The girl laughed, and when Diana laughed she was very beautiful.

"You are so queer, Elsie," she said. "Do I dislike Barbara. at all? Perhaps ...no, I think I just don't like her. She is a charming girl, but somehow we do not harmonize ...we swear at each other like purple and pink. I am the pink. She hates poetry and I adore it. She loves hunting and golf; I like motoring and tennis. I am constitutionally lazy and she is amazonically robust and energetic. Why this interrogation—has Willie been rhapsodizing over Barbara?"

Lady Widdicombe seated herself in the big settee.

"I was just thinking—I saw you had a letter from Mrs. Crewe-Sanders this morning—I had one too. Did she tell you—"

Diana nodded and there was a twinkle in her fine eyes.

"Now I know why you mention Barbara—she was staying with the Crewe-Sanders."

Lady Widdicombe protested, a little feebly.

"Barbara was staying with them," the girl went on teasingly, "and she was staying with the Colebrooks when Mrs. Carter lost her plaque, and she was a guest of the Fairholms when Lady Fairholm lost her plaque."

"Diana!"

"Oh yes, I know. But it is true, isn't it? And isn't this true also," the smile left the girl's face and she spoke slowly, "that all those beastly anonymous letters from 'A Candid Friend' are addressed to people who are known to Barbara May?"

Lady Widdicombe rose.

"Really, Diana, I never dreamt that you could be so uncharitable! They are our friends, too. I don't think you know what you are saying; you are suggesting that Barbara is not only a thief but a—"

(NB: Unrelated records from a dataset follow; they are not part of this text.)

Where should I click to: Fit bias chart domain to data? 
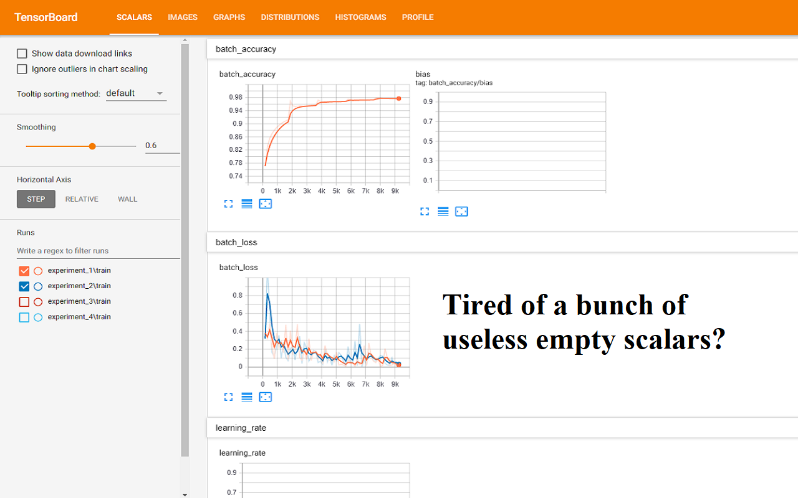click(x=462, y=211)
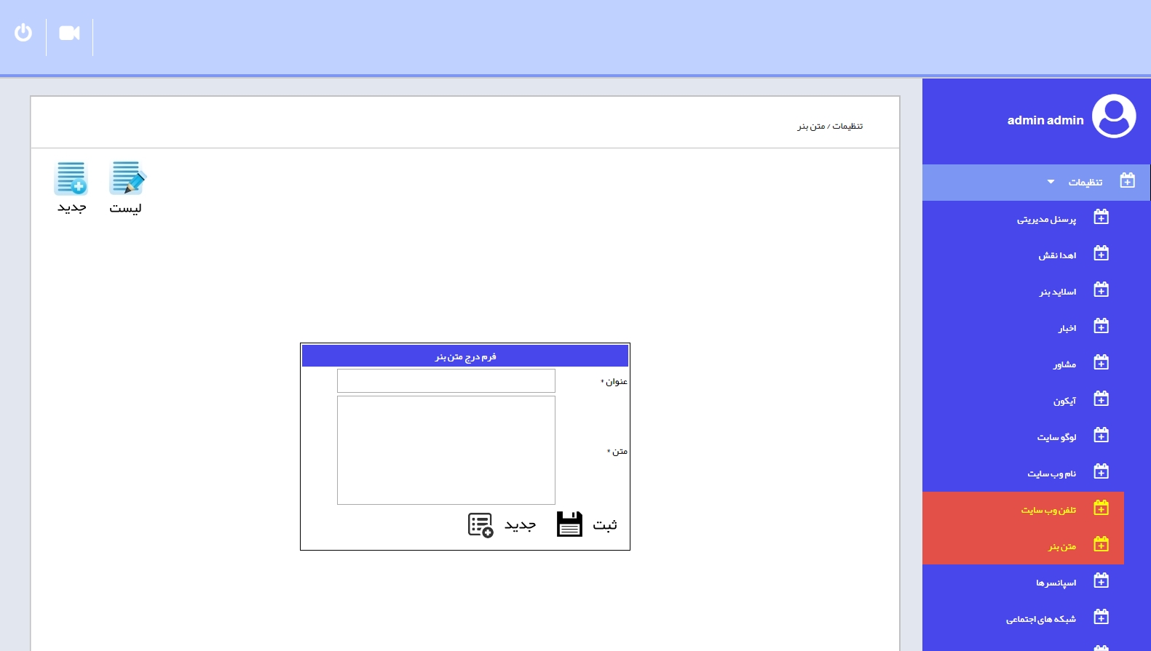Click the video camera icon
The width and height of the screenshot is (1151, 651).
point(69,33)
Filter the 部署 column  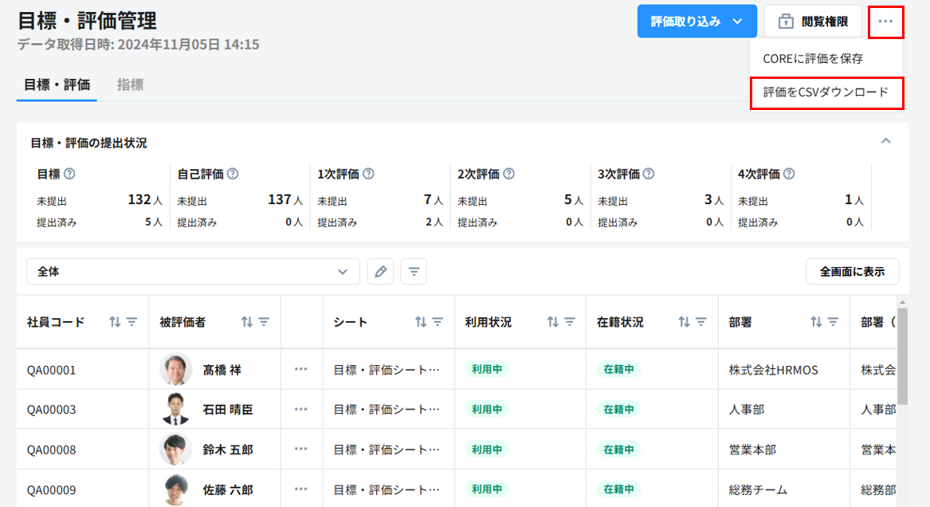pos(833,322)
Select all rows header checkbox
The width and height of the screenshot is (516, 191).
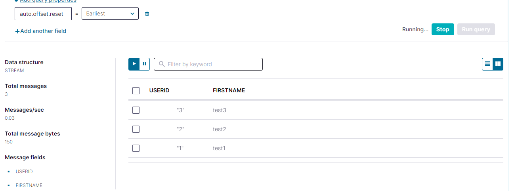tap(136, 91)
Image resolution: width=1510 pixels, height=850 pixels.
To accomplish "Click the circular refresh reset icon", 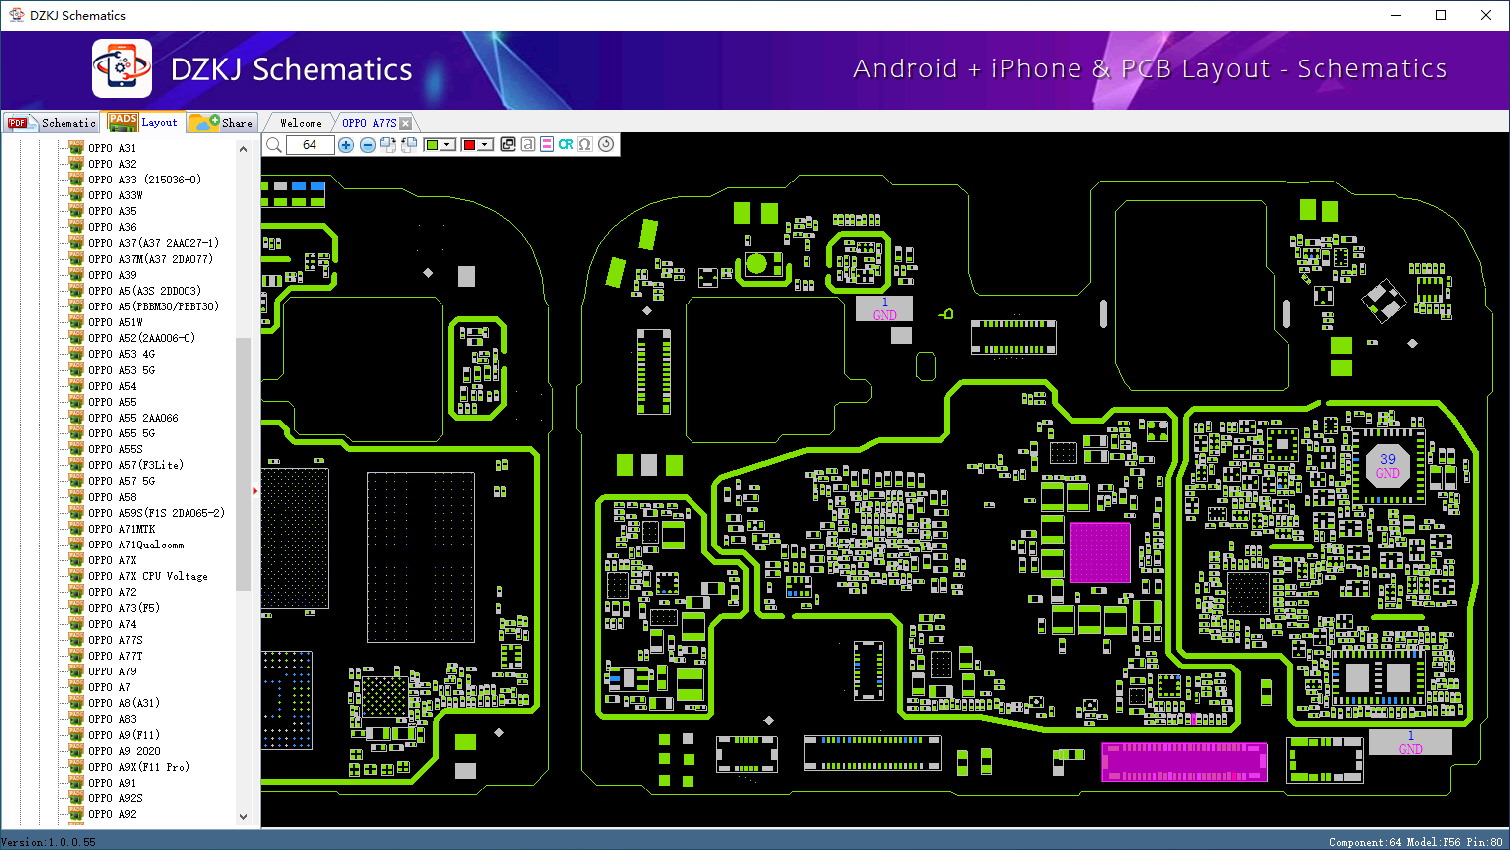I will click(606, 145).
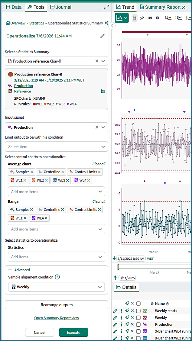Image resolution: width=192 pixels, height=341 pixels.
Task: Check the Production row checkbox
Action: coord(138,324)

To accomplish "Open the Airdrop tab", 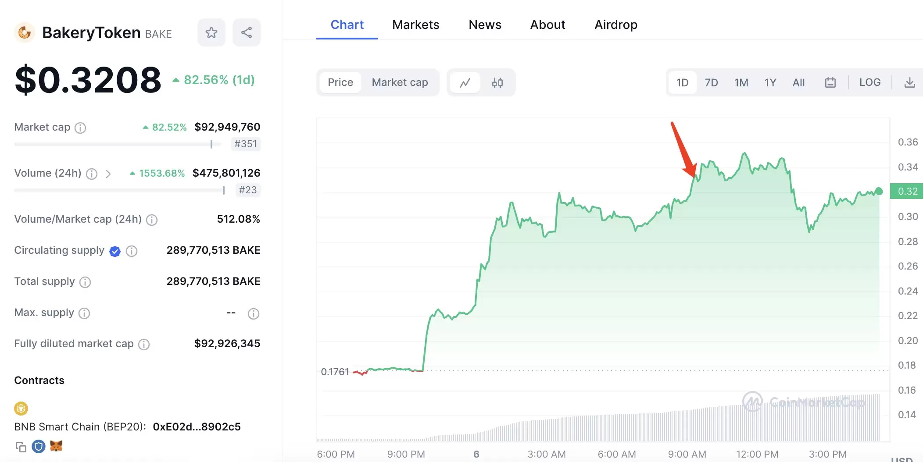I will pyautogui.click(x=615, y=25).
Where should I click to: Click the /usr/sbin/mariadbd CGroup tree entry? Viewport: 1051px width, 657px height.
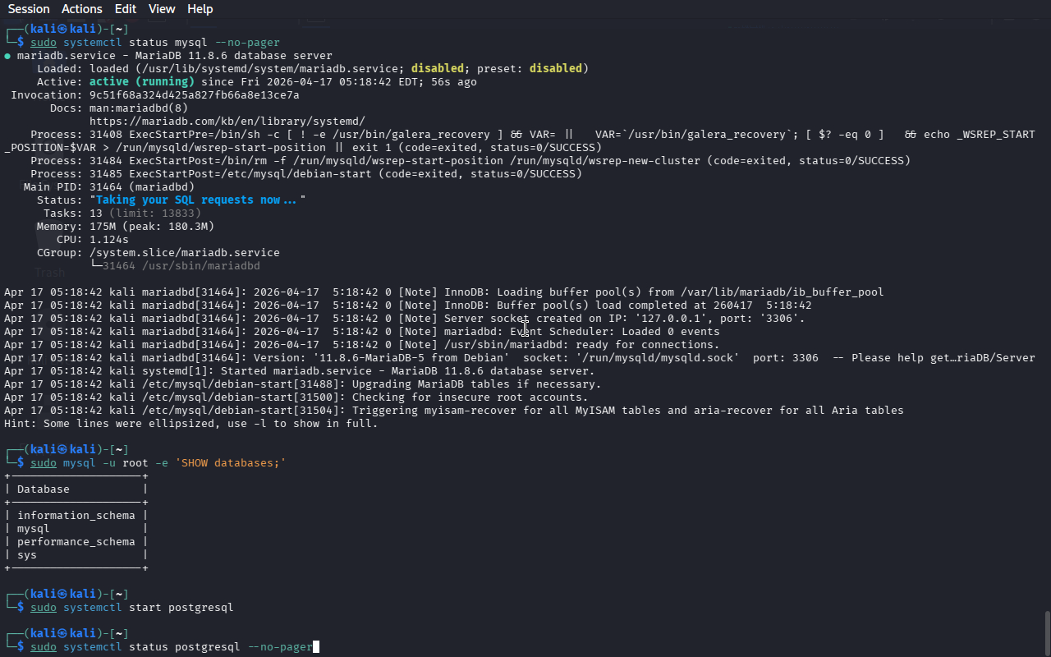pyautogui.click(x=181, y=265)
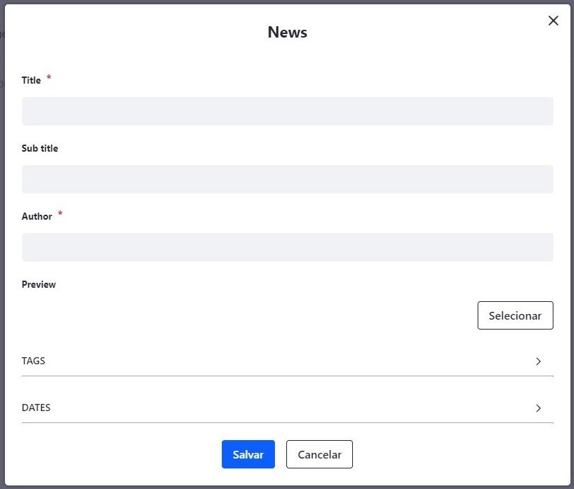Expand TAGS using its chevron arrow

pyautogui.click(x=538, y=361)
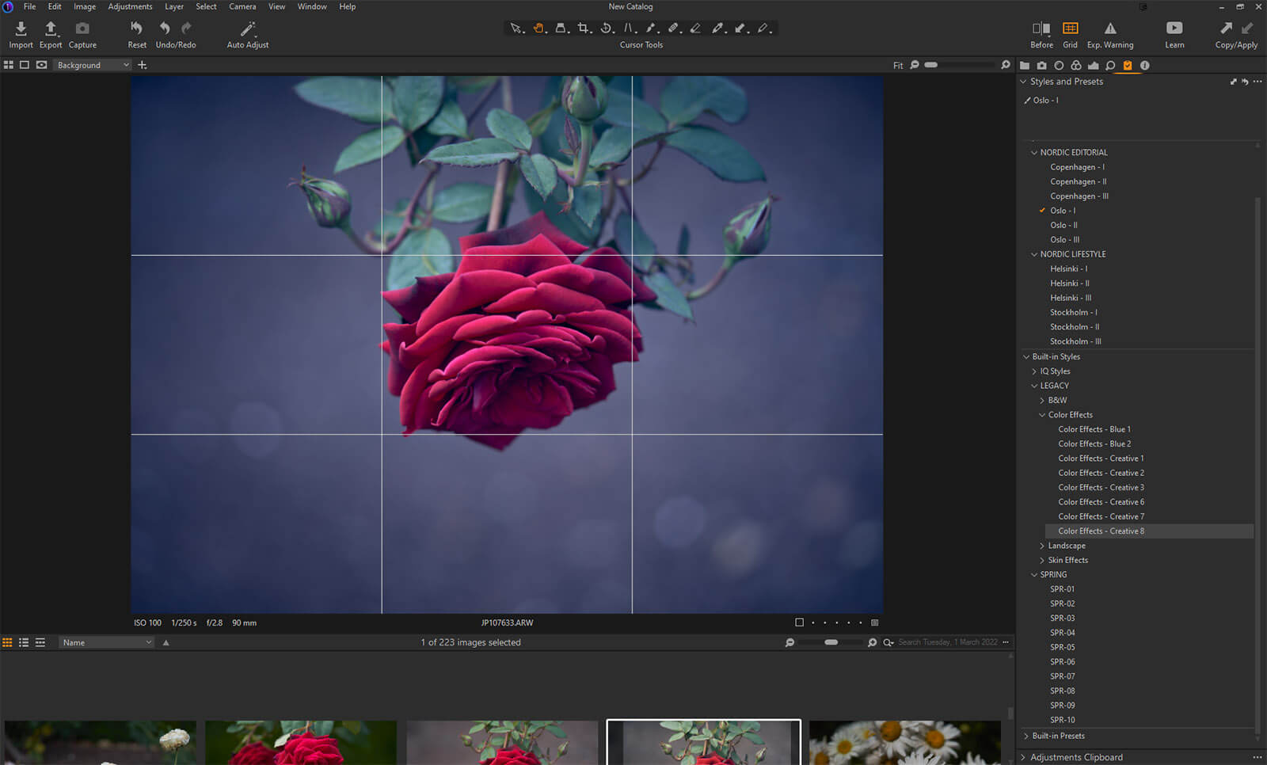Click the Auto Adjust magic wand

point(248,29)
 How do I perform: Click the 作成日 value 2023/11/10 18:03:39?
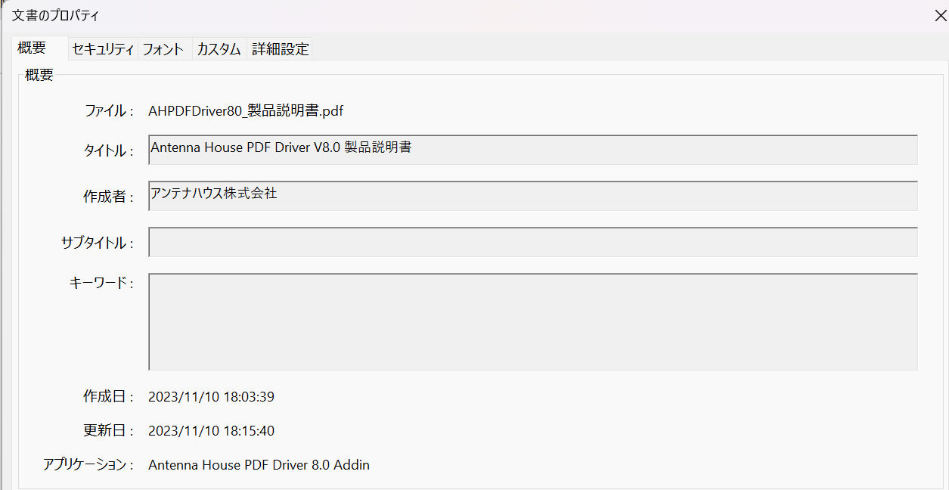coord(211,396)
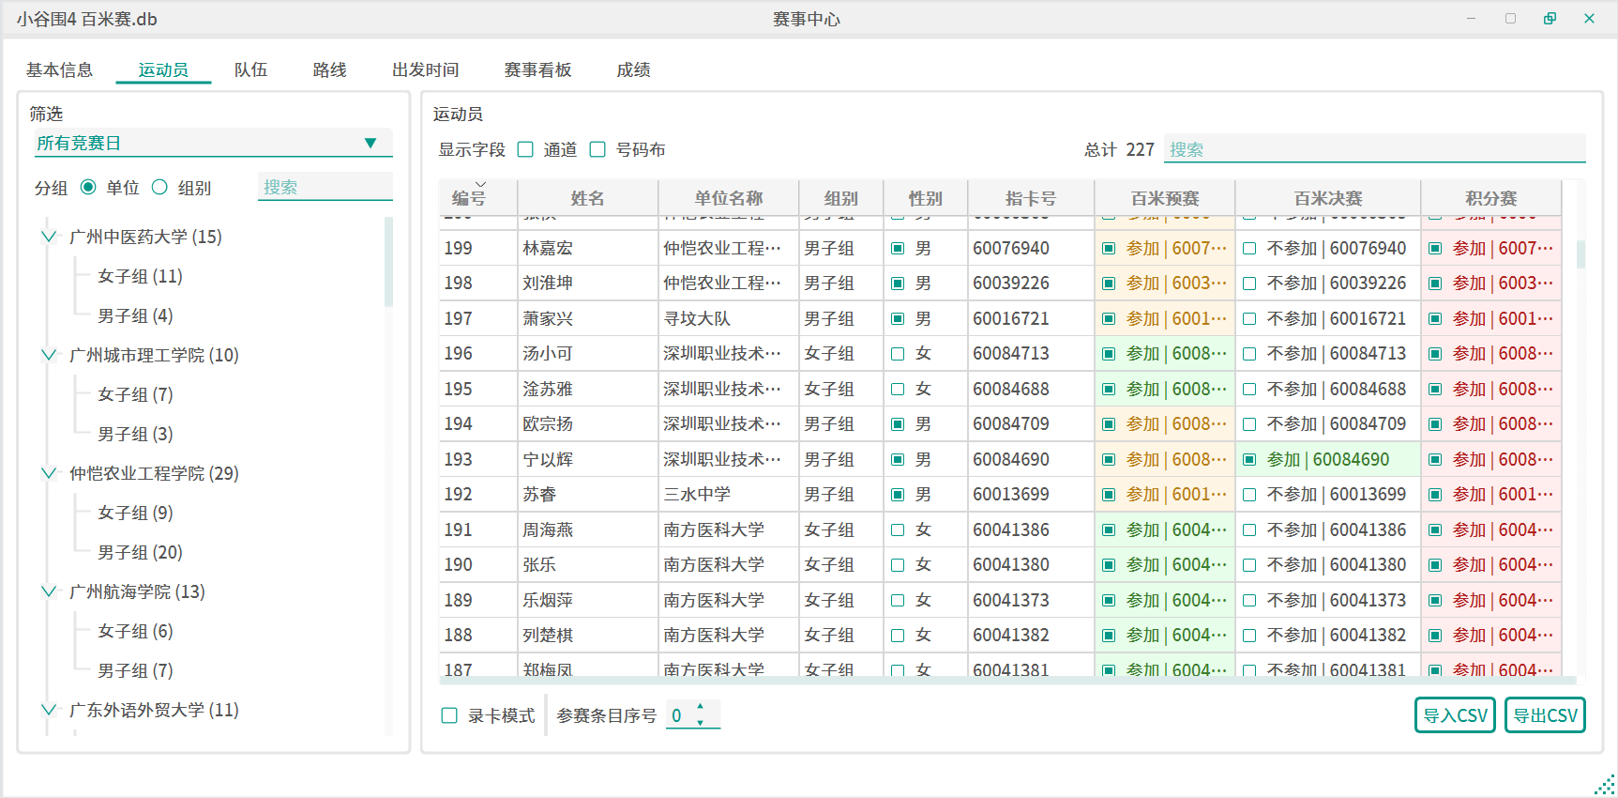
Task: Decrease 参赛条目序号 with down arrow
Action: (700, 723)
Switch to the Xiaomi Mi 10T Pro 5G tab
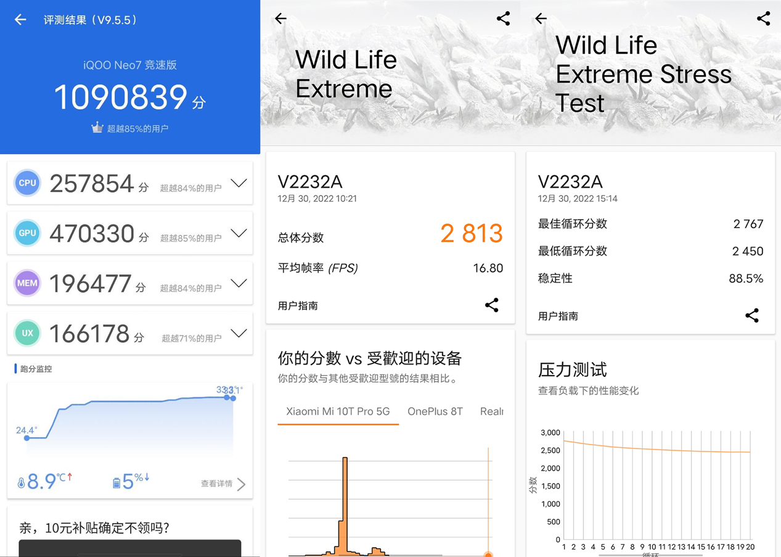Screen dimensions: 781x557 [338, 411]
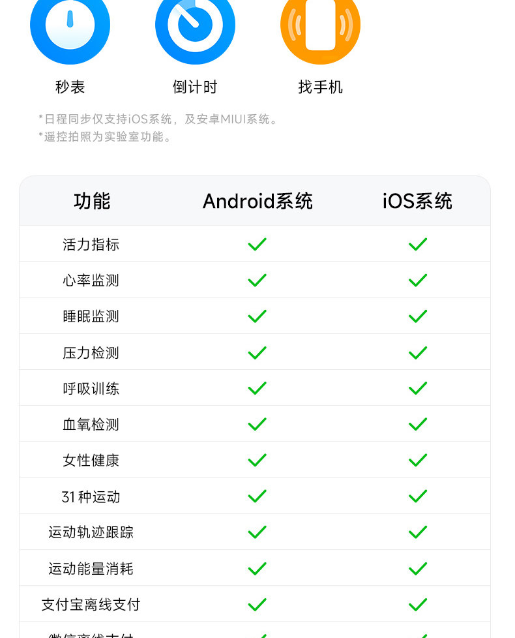This screenshot has width=515, height=638.
Task: Select the Android系统 column header
Action: 258,201
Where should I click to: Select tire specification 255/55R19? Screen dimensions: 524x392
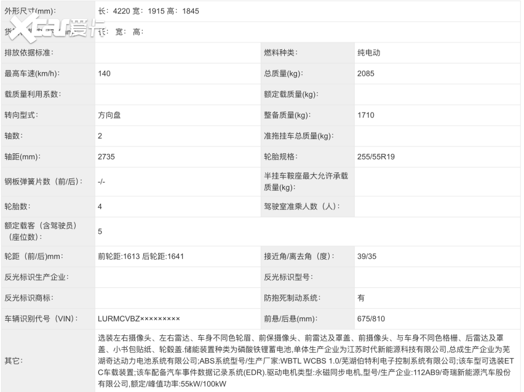point(376,157)
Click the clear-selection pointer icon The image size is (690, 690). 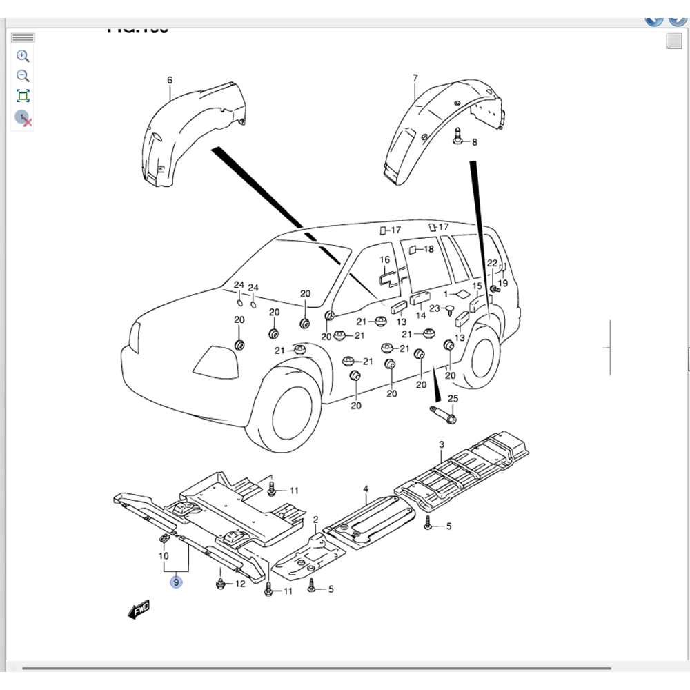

"I know," Diana nodded sadly, "it is a rotten suggestion, but we are faced with the irresistible logic of facts."

Lady Widdicombe snorted.

"Facts! Preposterous!... blackening a girl's character... an innocent girl... now I know that you hate her!"

Diana shook her golden head, and again her eyes lit with amusement.

"Really, I don't; and really I'm not doing anything more hateful than exercising my latent qualities of detection."

She jumped up suddenly, put her arm about her cousin's waist and kissed her.

"Forgive me, Elsie," she wheedled, "I'm a pig and Barbara only bores me."

But Lady Widdicombe required a great deal of mollification.

For this was the sting in Diana's suspicions, that she herself had been struck by the same remarkable coincidence.